Un film en préparation sur l'avènement de l'islam

Rédigé par R.D (Avec agences) | Jeudi 30 Octobre 2008

Il y a un peu plus de trente ans sortait la première superproduction hollywoodienne sur l’histoire de l’islam : The message, dans sa version anglaise (Al Risalâh dans sa version arabe) signé Mustapha Akkad. Il n’y a pas eu, depuis, de film d’une telle envergure, avec une distribution aussi prestigieuse. Tout le monde se souvient d’Anthony Quinn dans le rôle de Hamza et d’Irène Papas dans celui de Hind, épouse d’Abou Sufyan.

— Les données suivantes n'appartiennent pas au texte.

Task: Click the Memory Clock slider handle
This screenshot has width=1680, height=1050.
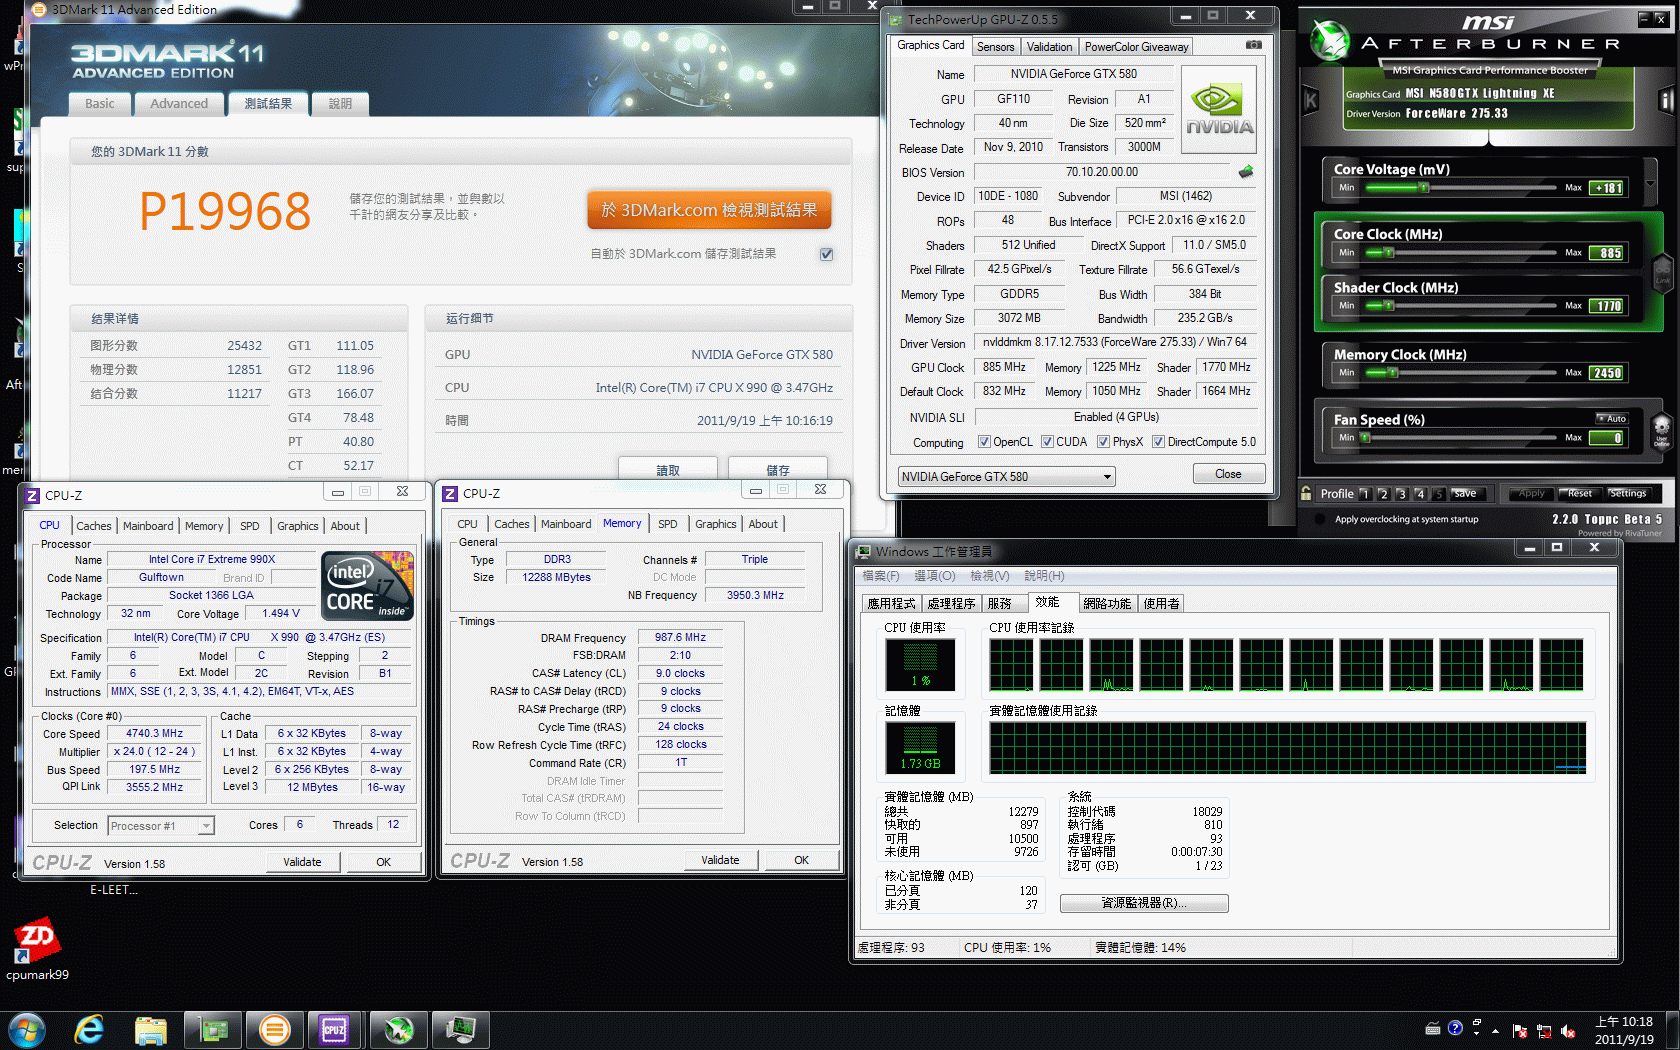Action: tap(1394, 373)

Il y aura bientôt, une version revisitée a annoncé, lundi depuis Dubaï, la nouvelle équipe de production qui se lance dans cette aventure.



Anthony Quinn dans le rôle de Hamza
Anthony Quinn dans le rôle de Hamza
La nouvelle n’est pas passée inaperçue tant elle était inattendue. Après Le Message, seul et unique film "hollywoodien" sur l’avènement de l’islam, un remake est désormais attendu, depuis l’annonce faite lundi à Dubaï par ses promoteurs. The Messenger of peace, deuxième du genre en anglais, revisitera l’œuvre monumentale, à plusieurs égards, de Mustapha Akkad. Ce film sorti en 1976 a eu un énorme succès auprès du public musulman pour lequel il constitue, aujourd’hui encore, la référence cinématographique sur le sujet.

«Nous avons une profonde admiration pour le travail d’Akkad, mais depuis les années 70, le cinéma a beaucoup évolué sur le plan technique, et ce projet prévoit d’utiliser la technologie moderne pour redonner vie aux principaux messages du film original» a indiqué le producteur américain Oscar Zoghbi, qui avait déjà participé au premier tournage.

Si les détails concernant la distribution, le début et les lieux du tournage ne sont pas encore connus, une chose est sûre : comme dans la version originale, le prophète Mohammed ne sera pas incarné.

Le réalisateur syro-américain, Mustapha Akkad, s’était entouré de spécialistes de l’université égyptienne d’Al Azhar. Chaque page du script rédigé par H.A.L Craig avait été relue et approuvée après de nombreuses confrontations houleuses. Ce film était pour son réalisateur, décédé en 2005, dans un attentat contre l’hôtel où il séjournait en Jordanie, « un enjeu personnel » tant sur le plan cinématographique qu’humain : « Étant un musulman vivant en Occident, je considère que c'est mon devoir de dire la vérité par rapport à l'islam. » avait-il déclaré.

De même, cette équipe de production souhaite comme Akkad contribuer à une meilleure compréhension de l’islam mis à mal ces dernières années. La productrice exécutive Hajja Subhia Abu Alheja a expliqué dans le communiqué que «depuis le 11-Septembre l’image de l’islam avait énormément souffert » et « qu’aujourd’hui plus que jamais, il était temps de jeter les ponts de connaissance entre musulmans et non-musulmans ».